Inverse Problems for Gradual Semantics

Authors: Nir Oren, Bruno Yun, Srdjan Vesic, Murilo Baptista

IJCAI 2022 | Conference PDF | Archive PDF | Plain Text | LLM Run Details

Reproducibility Variable Result LLM Response
Research Type Experimental Our empirical evaluation is detailed in Section 5. We evaluated each of the strategies discussed in Section 3.3 over directed scale-free, small world (Erdos-Renyi), and complete graphs of different sizes.
Researcher Affiliation Academia 1University of Aberdeen 2CNRS, Univ. Artois, CRIL, France
Pseudocode Yes Algorithm 1 The bisection method.
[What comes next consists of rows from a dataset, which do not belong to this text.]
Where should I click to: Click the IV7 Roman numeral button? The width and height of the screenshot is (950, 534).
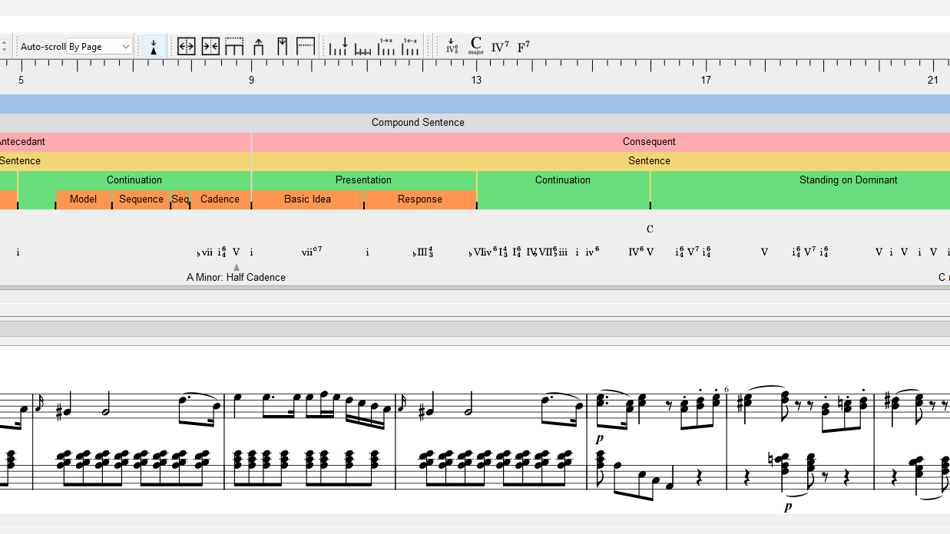click(500, 47)
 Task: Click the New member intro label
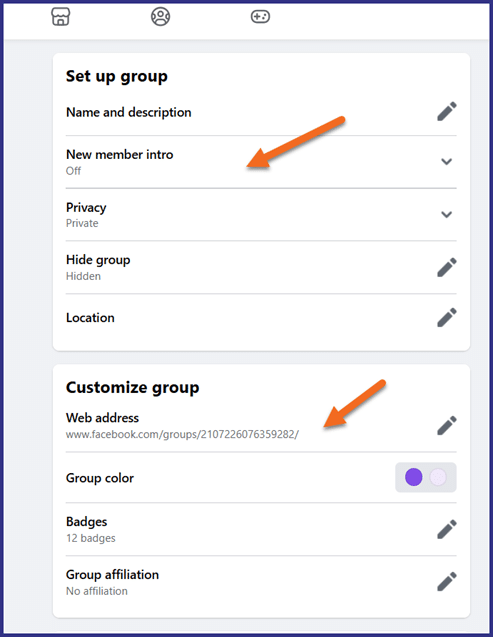(120, 154)
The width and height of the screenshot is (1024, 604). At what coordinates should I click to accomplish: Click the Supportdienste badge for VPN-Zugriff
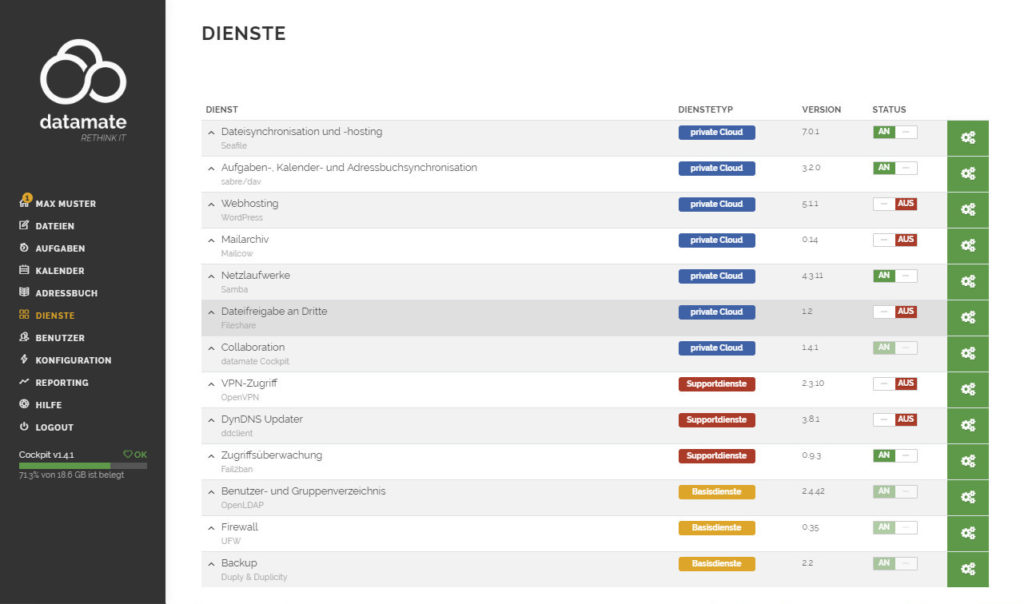tap(716, 383)
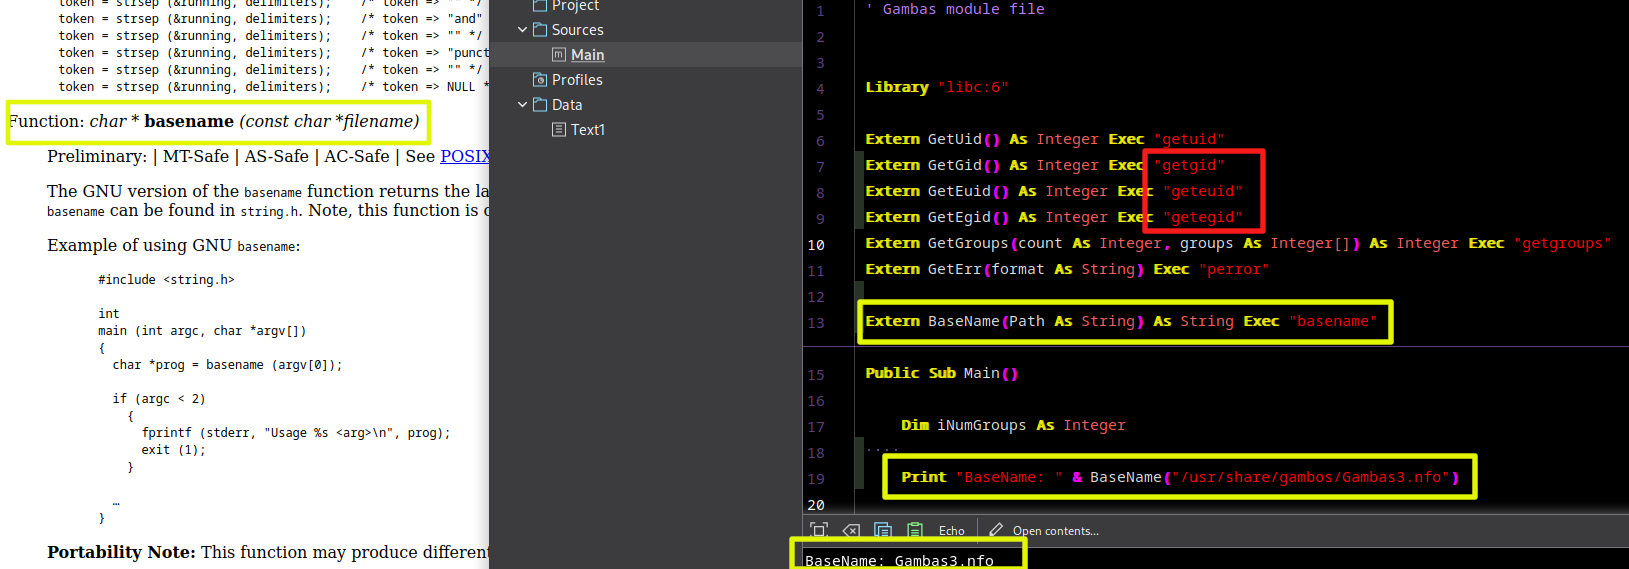Select the Project root node
This screenshot has height=569, width=1629.
coord(575,6)
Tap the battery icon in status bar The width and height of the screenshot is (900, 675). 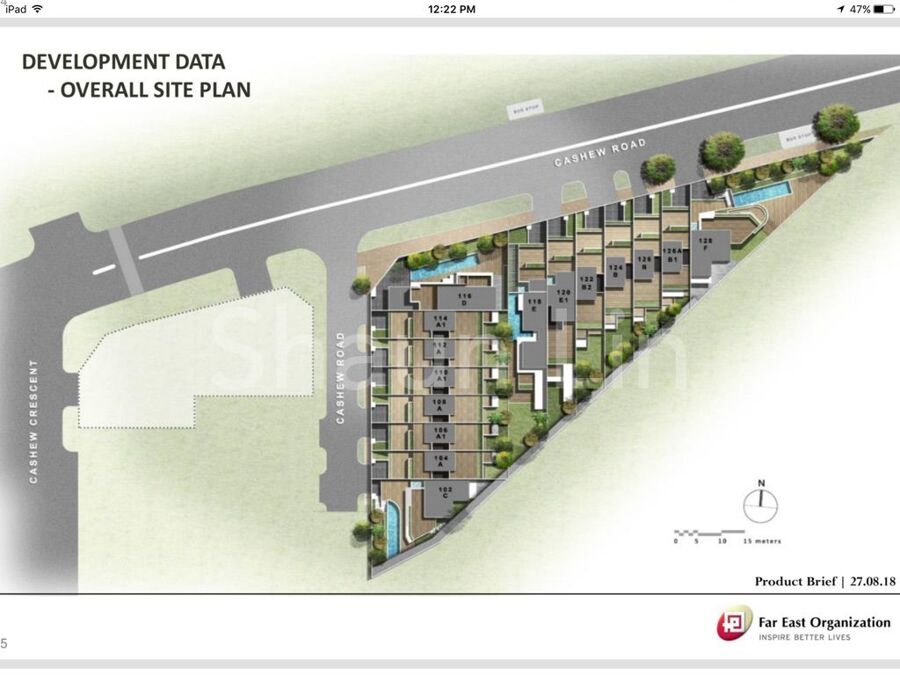click(882, 9)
Algorithm 2 Computing arguments minimal upper bounds
Open Source Code Yes Source code for our algorithm and evaluation can be found on Git Hub at https://github.com/jhudsy/numerical inverse.
Open Datasets No The paper evaluates on 'directed scale-free, small world (Erdos-Renyi), and complete graphs of different sizes' which appear to be generated for the experiments, rather than being a named, publicly accessible dataset with explicit access information (link, DOI, or formal citation).
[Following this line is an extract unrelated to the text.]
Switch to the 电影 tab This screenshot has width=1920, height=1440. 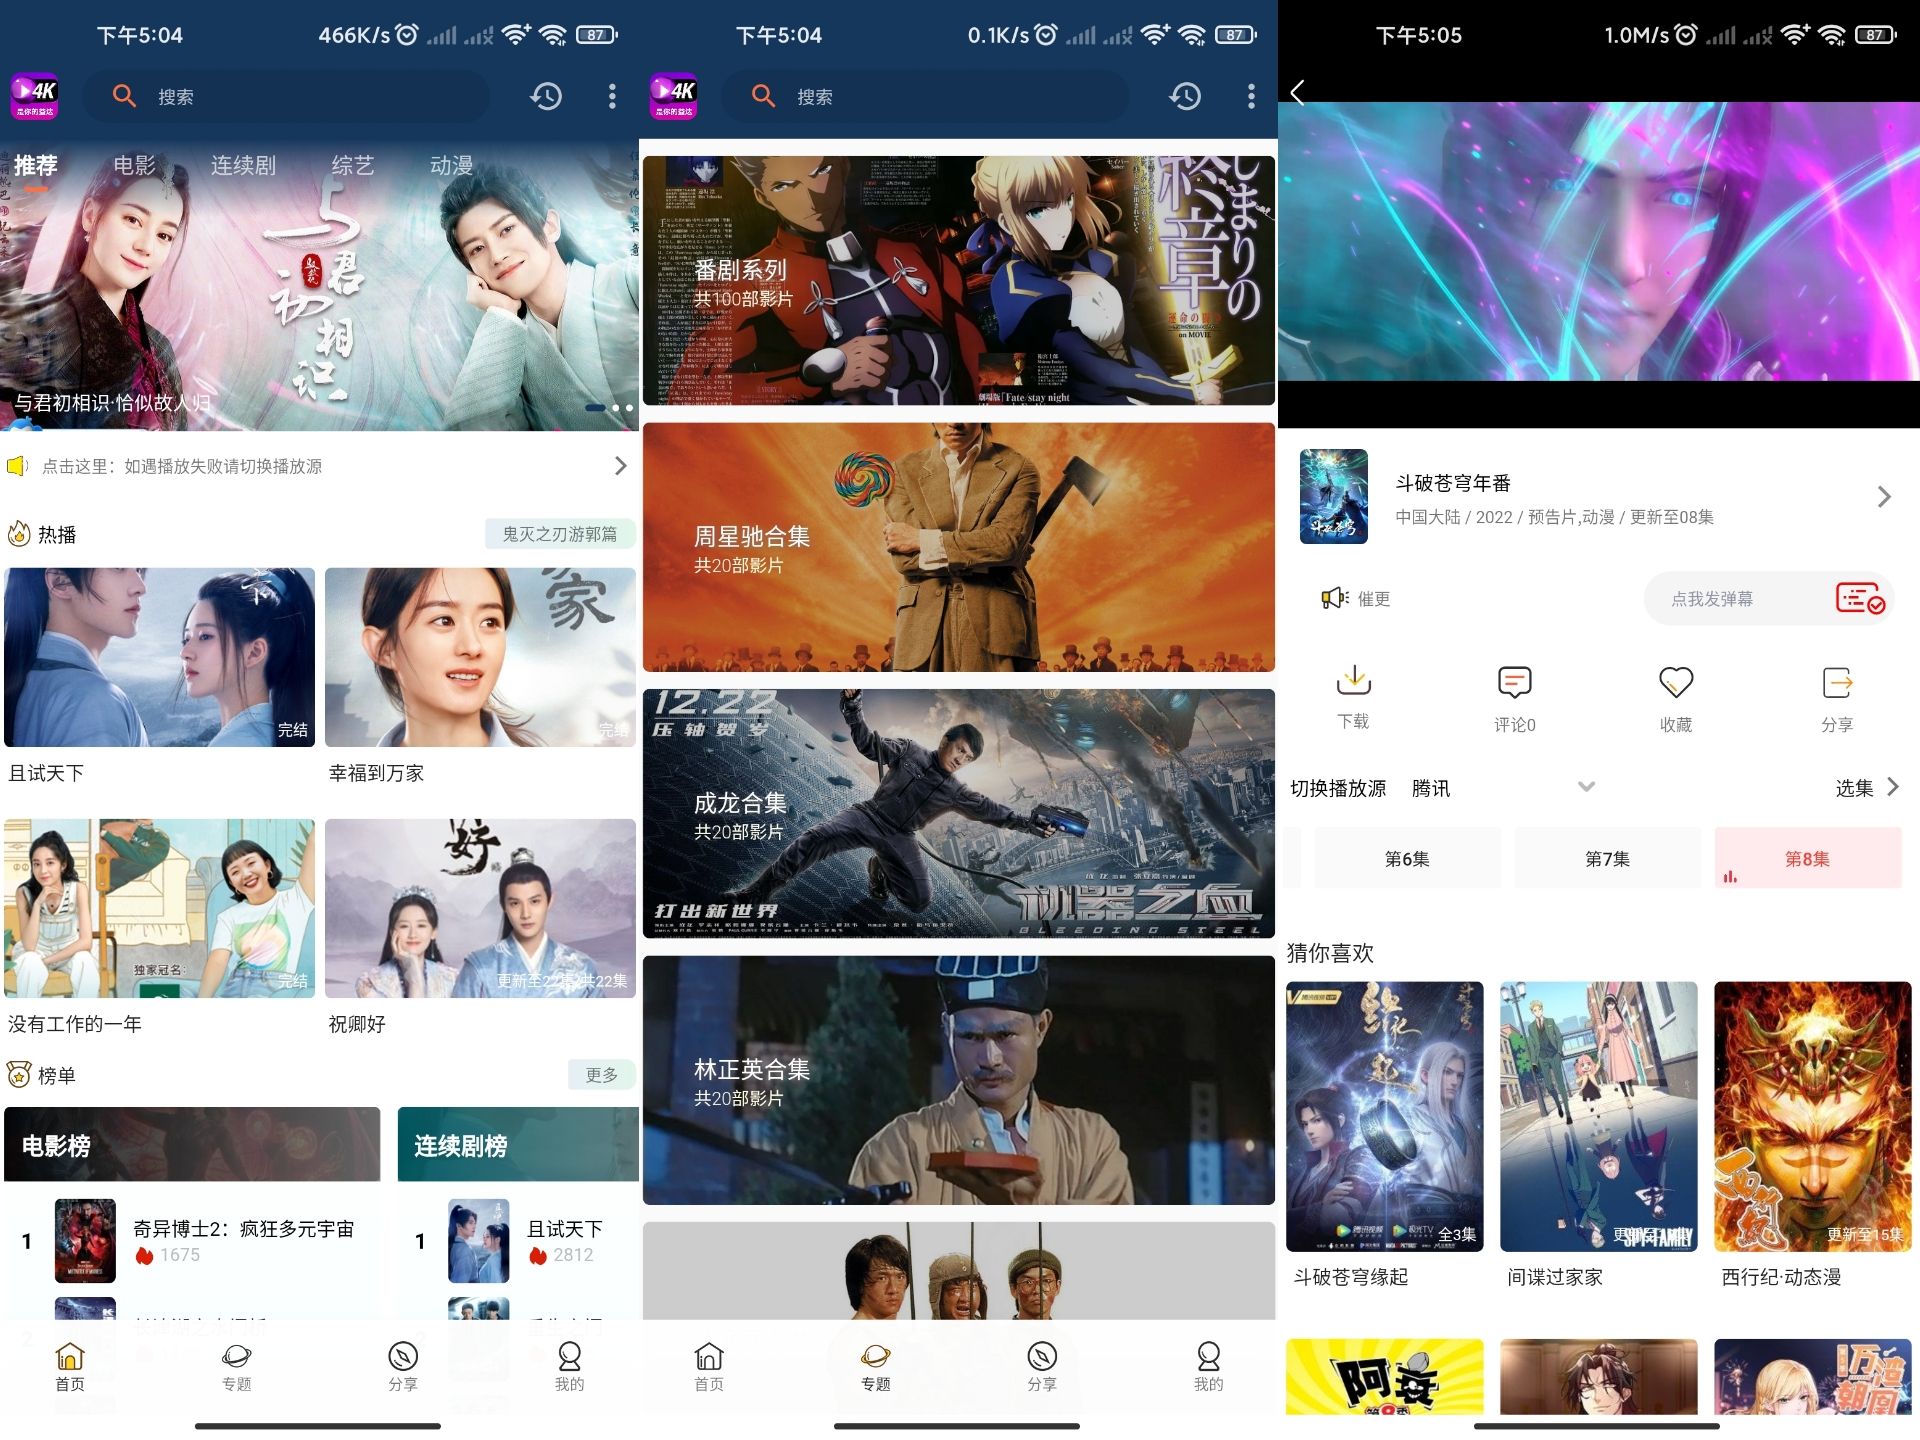click(x=136, y=165)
Dataset Splits No The paper describes creating a 'simple target preference ordering' and evaluating strategies, but does not mention specific training, validation, or test dataset splits, percentages, or cross-validation schemes.
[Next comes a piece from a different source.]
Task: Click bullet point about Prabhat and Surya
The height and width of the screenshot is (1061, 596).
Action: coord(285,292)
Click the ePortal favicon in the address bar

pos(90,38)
Hardware Specification No The paper does not provide specific hardware details such as exact GPU/CPU models, memory amounts, or cloud instance types used for running the experiments.
Software Dependencies No The paper does not provide specific software dependencies, such as library names with version numbers (e.g., Python 3.8, PyTorch 1.9), used for the experiments.
Experiment Setup Yes As part of our evaluation, we ran 10, 100 and 2000 iterations of the bisection method for each argument... Table 2 describes the remaining parameters used in our evaluation. Parameters used in our evaluation: ζ: 1, Graph Size: 10, 20, ..., 150, Runs per graph size: 15, Erdos-Renyi probability: 0.1, 0.3, 0.5, 0.7, Maximum relative error: 0.001, Bisection method iterations: 10, 100, 2000, Bisection method ϵ: 0.001, Maximum bisection method calls: 1000.